- **Verilen metin**:
İnönülerden iktidara yanıt

İSMET İnönü’nün aramızdan ayrılışının 41’inci yıldönümüydü.

Haberin Devamı

Malatya’da CHP genel başkan yardımcıları Selin Sayek Böke, Veli Ağbaba ve Burhan Şenatalar’ın katıldığı “İnönü’yü anıyor, 2015 Türkiyesi’ni konuşuyoruz” başlıklı bir panel düzenlendi.
İnönü’nün torunu Gülsün Bilgehan, panele bir mesaj gönderdi; okunduğunda büyük alkış aldı.
Bilgehan’ın konuşmasına “Tarihin akışını değiştiren, küllerinden doğan Türkiye Cumhuriyeti’nin çağdaş, vatansever, aydınlık insanları... İsmet İnönü’nün eşi, anneannem Mevhibe Hanım’ı daha Kurtuluş Savaşı döneminde bağrına basan, en zor günlerinde İnönü ailesine desteklerini hiç esirgemeyen değerli hemşerilerim...” diye başladı.

- **Veri satırları**:
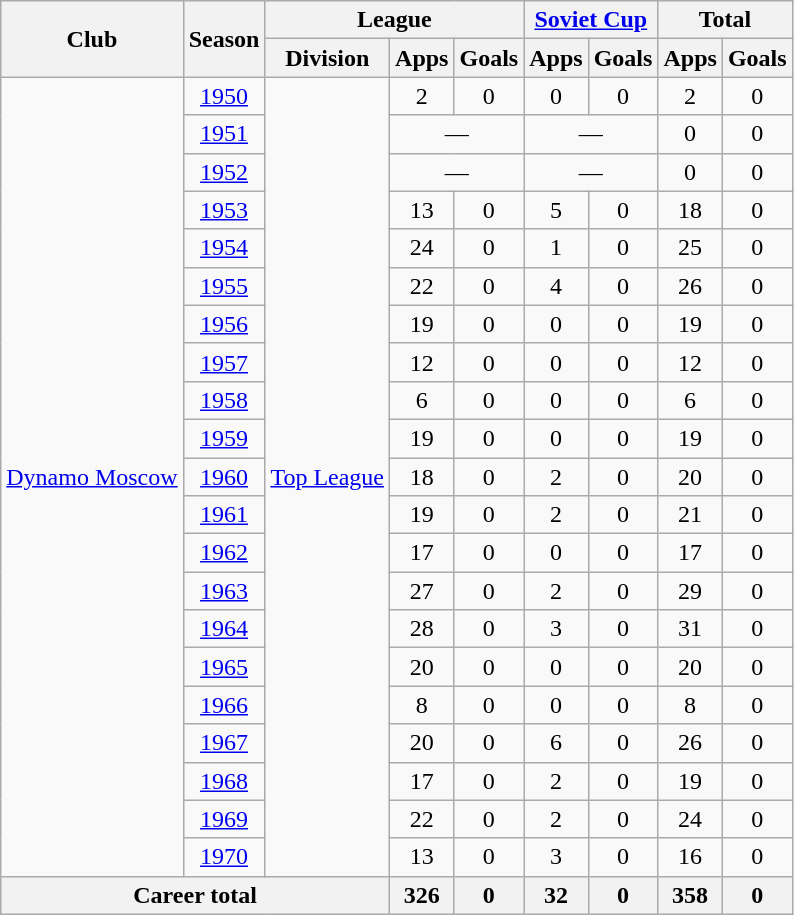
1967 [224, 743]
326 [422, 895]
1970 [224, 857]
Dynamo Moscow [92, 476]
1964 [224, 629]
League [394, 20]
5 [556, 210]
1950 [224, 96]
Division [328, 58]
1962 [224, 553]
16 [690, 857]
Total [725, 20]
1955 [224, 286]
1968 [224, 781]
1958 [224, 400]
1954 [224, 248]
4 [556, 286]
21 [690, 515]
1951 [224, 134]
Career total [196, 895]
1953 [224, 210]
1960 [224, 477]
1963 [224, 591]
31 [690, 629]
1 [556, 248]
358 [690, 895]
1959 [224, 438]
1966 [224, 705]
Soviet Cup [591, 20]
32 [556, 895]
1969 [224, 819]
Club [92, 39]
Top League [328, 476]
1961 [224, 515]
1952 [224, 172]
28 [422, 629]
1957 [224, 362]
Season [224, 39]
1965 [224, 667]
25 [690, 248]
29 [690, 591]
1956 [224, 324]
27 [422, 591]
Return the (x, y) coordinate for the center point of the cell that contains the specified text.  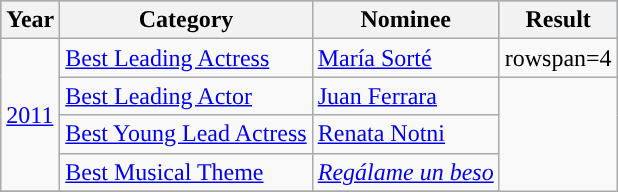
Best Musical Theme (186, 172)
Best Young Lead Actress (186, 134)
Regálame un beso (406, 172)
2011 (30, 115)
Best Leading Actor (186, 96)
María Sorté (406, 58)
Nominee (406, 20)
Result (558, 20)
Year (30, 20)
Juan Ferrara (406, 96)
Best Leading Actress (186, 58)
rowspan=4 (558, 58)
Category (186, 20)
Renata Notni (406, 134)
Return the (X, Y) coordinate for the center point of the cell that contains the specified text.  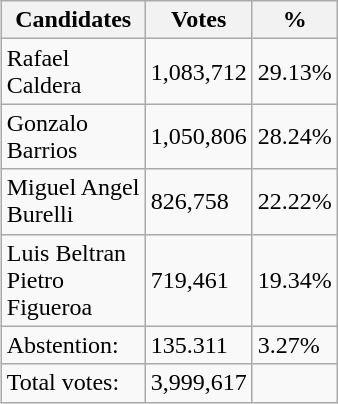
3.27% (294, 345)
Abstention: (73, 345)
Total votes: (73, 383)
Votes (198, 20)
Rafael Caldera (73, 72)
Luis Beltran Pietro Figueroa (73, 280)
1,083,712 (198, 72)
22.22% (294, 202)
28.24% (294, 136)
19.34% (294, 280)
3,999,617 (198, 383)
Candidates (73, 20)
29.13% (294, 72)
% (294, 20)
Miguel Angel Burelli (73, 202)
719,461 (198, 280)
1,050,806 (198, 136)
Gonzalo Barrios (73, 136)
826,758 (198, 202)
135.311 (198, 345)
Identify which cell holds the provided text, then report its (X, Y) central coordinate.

==

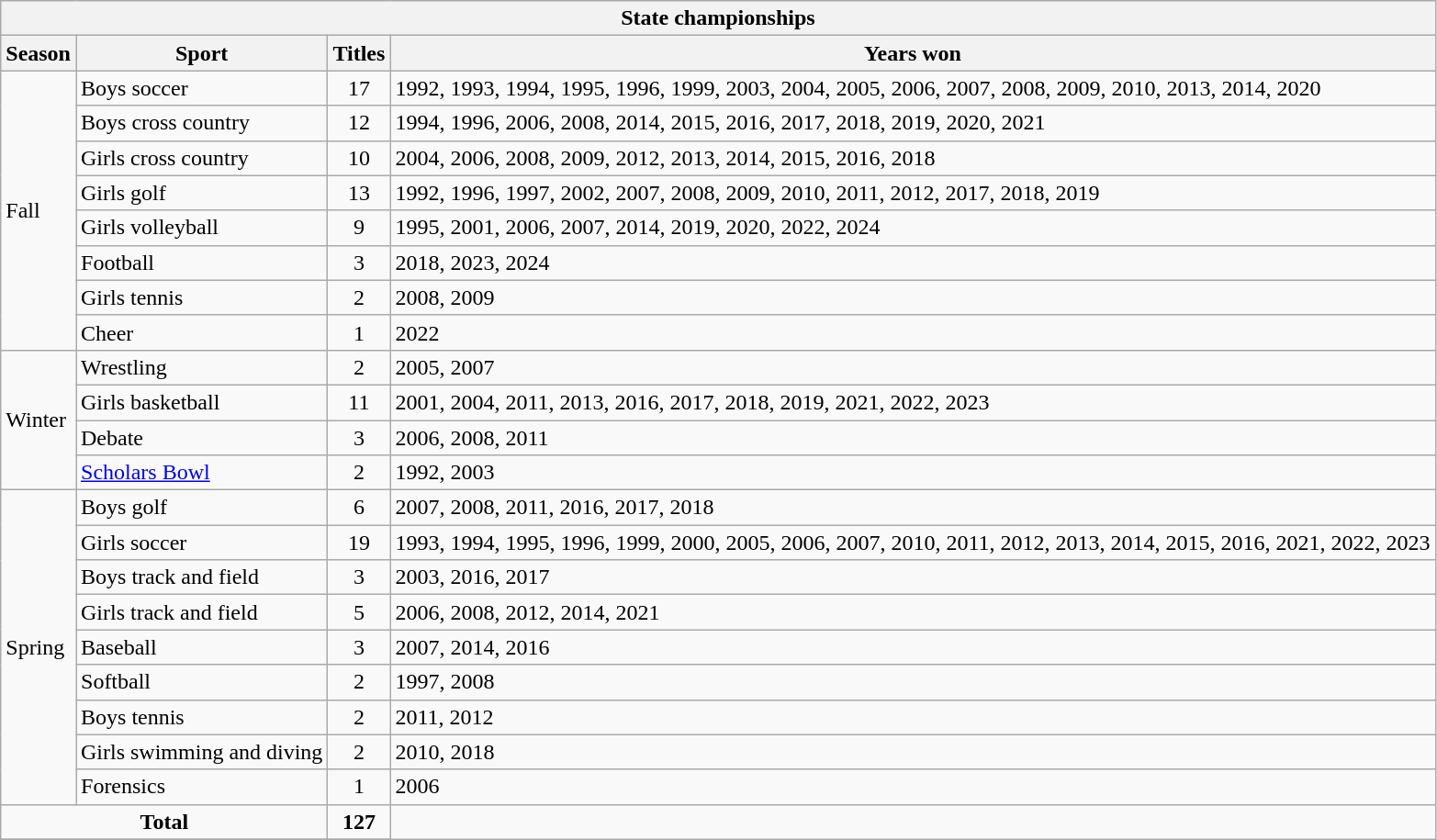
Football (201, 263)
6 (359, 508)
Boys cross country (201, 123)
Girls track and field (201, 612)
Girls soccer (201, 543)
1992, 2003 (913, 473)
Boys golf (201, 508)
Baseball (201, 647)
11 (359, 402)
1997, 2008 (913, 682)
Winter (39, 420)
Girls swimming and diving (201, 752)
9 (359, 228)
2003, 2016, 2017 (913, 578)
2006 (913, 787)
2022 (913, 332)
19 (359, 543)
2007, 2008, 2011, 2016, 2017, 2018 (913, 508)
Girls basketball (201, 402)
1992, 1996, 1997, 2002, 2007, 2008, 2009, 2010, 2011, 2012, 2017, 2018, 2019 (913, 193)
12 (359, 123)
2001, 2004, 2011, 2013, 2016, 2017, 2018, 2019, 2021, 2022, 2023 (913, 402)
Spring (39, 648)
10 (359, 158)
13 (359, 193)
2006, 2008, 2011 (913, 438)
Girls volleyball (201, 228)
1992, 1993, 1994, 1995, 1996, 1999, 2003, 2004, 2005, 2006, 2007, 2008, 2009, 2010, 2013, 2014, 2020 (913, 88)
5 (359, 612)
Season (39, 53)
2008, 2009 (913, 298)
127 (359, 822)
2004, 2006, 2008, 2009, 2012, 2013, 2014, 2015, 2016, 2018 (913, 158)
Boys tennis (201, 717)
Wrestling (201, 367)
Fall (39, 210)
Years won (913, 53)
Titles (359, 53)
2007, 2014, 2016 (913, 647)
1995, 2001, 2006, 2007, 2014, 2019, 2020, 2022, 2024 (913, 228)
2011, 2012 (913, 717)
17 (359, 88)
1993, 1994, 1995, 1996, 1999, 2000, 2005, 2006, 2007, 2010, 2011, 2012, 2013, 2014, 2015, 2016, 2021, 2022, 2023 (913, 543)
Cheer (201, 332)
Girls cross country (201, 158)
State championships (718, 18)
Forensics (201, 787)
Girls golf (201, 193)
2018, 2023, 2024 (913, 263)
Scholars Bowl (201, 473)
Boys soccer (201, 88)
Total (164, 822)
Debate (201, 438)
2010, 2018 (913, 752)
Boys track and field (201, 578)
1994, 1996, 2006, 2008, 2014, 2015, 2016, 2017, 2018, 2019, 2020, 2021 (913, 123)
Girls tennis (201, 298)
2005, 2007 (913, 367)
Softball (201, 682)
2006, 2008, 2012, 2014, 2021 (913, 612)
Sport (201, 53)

- **Verilen görev 1**: Verilen metne göre Malatya'daki panele mesaj gönderen İnönü torununun adı nedir?
- **Verilen görev 2**: Verilen metinde "Haberin Devamı" ile başlayıp "büyük alkış aldı." ifadesine kadar devam eden bölümü harfi harfine tekrar yazın.

- **Yazılı yanıt 1**: Gülsün Bilgehan.

- **Yazılı yanıt 2**:
Haberin Devamı

Malatya’da CHP genel başkan yardımcıları Selin Sayek Böke, Veli Ağbaba ve Burhan Şenatalar’ın katıldığı “İnönü’yü anıyor, 2015 Türkiyesi’ni konuşuyoruz” başlıklı bir panel düzenlendi.
İnönü’nün torunu Gülsün Bilgehan, panele bir mesaj gönderdi; okunduğunda büyük alkış aldı.